Alberta labour pushes back against Kenney cuts

By Jim Felix

When Jason Kenney’s United Conservative Party (UCP) ended Alberta’s brief period of NDP government last year, the province’s labour movement knew that tougher times were on the way. Unlike the era of Ralph Klein’s spending cuts in the 1990s, when trade unions in Alberta had a larger membership but were poorly prepared for a fight, this time the labour movement launched its campaign of resistance right away.

The vicious anti-working class offensive by the Kenny UCP was not long in coming, including rollbacks to remove most of the gains achieved under Rachel Notley’s NDP. Then the latest Alberta budget on February 27 took the attack to a higher level, provoking a big response. In Edmonton, 13,000 people demonstrated against the government on the day of the budget speech; this was followed two days later by demonstrations around the province including in Medicine Hat, Red Deer and other cities with little recent history of labour activism.

The 2020-21 budget will axe an estimated 1,436 public-sector jobs and cut operating funding for crucial public services by $813-million. As President Guy Smith of the 18,000-member Alberta Union of Provincial Employees (AUPE) said, “I’ve never seen a more two-faced government in power. Premier Kenney says he’s for Albertans, but the reality is he’s only for big business. He’s given a $4.7-billion tax break to some of the same corporations that are laying off workers and short-changing rural communities by not paying their property taxes, and asking everyday people to pick up the tab.”

Among much more, the budget limits health spending to a tiny 0.3 per cent, far short of the 2.9 per cent required to keep up with inflation and population growth.

The UCP attack on education is one of the government’s most unpopular moves. The budget requires school boards to dip into their reserves, and it imposes a six per cent cut to post-secondary funding.

By next fall, up to 30,000 students will have entered Alberta schools with no additional funds to support them, according to Alberta Teachers Association (ATA) President Jason Schilling. Education Minister Adriana LaGrange claims that school boards will receive an increase in funding for next school year, but as Schilling points out, despite all available evidence, LaGrange has never admitted that schools received a $136 million cut for the 2019-20 school year.

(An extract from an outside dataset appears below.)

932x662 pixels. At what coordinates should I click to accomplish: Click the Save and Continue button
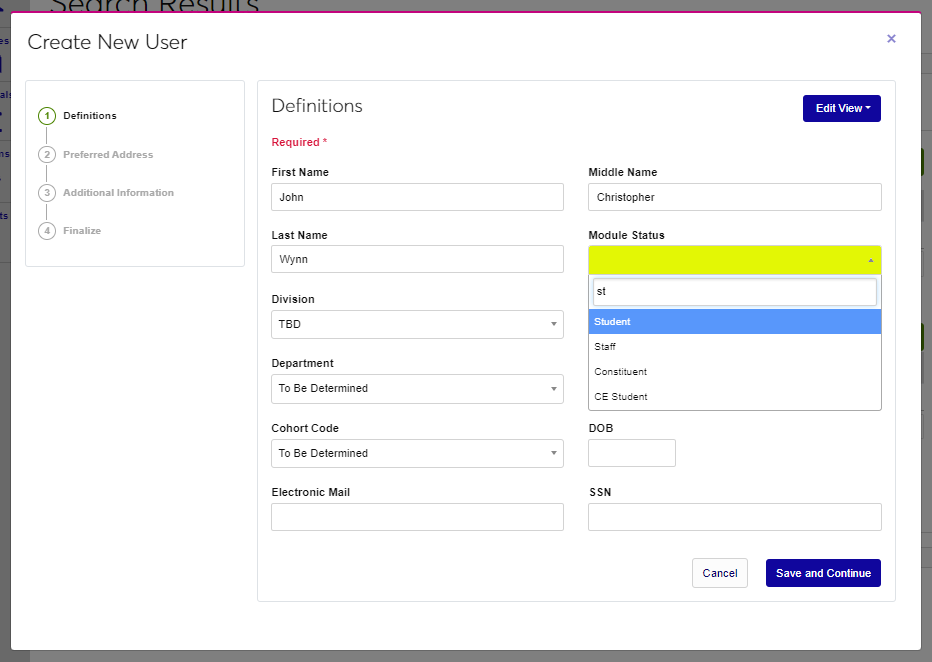coord(822,573)
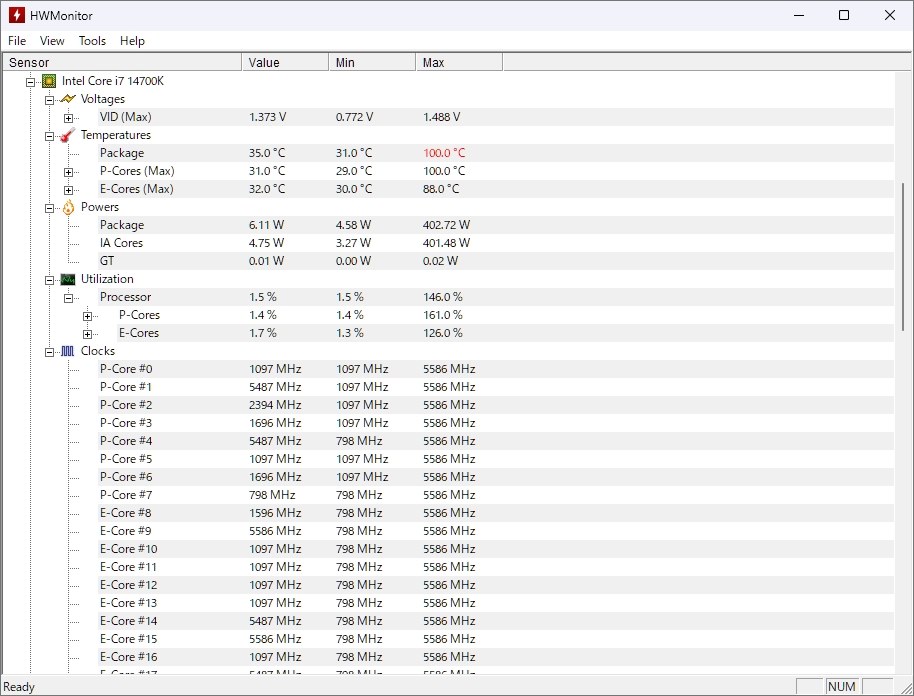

Lengthy lists of UCP attacks are being circulated online. Here’s a small sample: removing the post-secondary tuition cap, and increasing the student loan interest rate; plundering teachers’ pensions funds; paying $30 million a year for the government’s media “war room”; increasing dental rates; removing surgical procedures deemed “unnecessary” including services women rely on; ending Human Rights and Multicultural Grants; cutting funding for Special Olympics and to Stars air ambulance; gutting programs for kids in care; deindexing Alberta Works and AISH; eliminating the Rental Assistance Program.

Naomi Rankin, Alberta Communist Party leader, noted that some of the UCP moves that particularly disgust people include sweeping unilateral cuts to doctors’ pay schedules and delaying the issue of Assured Income for the Severely Handicapped (AISH) cheques. “The pay cuts for doctors takes Alberta to the point that significant numbers of physicians may leave the province,” said Rankin. “As for AISH cheques, these payments are already miserably low and delaying them means many people will be unable to pay rent and other bills at the beginning of the month. All this is apparently for no other reason than for the UCP to be able to claim that they spent less on AISH than in the preceding fiscal period.”

Rankin and the Communist Party have called for mass solidarity and action to fight Kenney. Prior to the February 25 throne speech, the Party encouraged workers to “push their unions into action,” pointing to recent examples around the world of labour unity and militancy forcing governments to reverse cuts and layoffs.

“Workers in all sectors will have to support each other in the fight to save jobs and restore social programs. Private sector workers will see no benefits from attacks on public sector workers – only shared insecurity and shared decline in living standards. Firing nurses and teachers will not somehow create demand for pipe-fitters or electricians. It is vital that working people in Alberta fight back – in large numbers and together in solidarity!”

The February 27 rally at the legislature was organized by the Edmonton public and Catholic locals of the ATA and began with a march from the Shaw Convention Centre, where the Greater Edmonton Teachers’ Convention was held earlier in the day. The teachers were joined by nurses, social workers and other public sector workers, as well as post-secondary students and artists, making for a loud and militant demonstration.

Meanwhile, the Alberta Federation of Labour (AFL) is launching the next phase of a campaign to oppose Kenney’s agenda of cuts, privatization, deregulation and attacks on wages and workers’ rights.

“The new campaign is built around the phrase that we’re hearing over and over from the thousands of Albertans we represent,” says AFL president Gil McGowan. “They’re looking at what the UCP is doing to doctors, health care workers and teachers; they’re looking at the UCP’s corporate tax giveaways, and their decisions to cut childcare and drug benefits for seniors. They’re looking at all of these things and saying: ‘That’s not what I voted for.’”

The AFL’s new Not What I Voted For” campaign includes the kenneyscuts.ca website, an email tool and several video ads.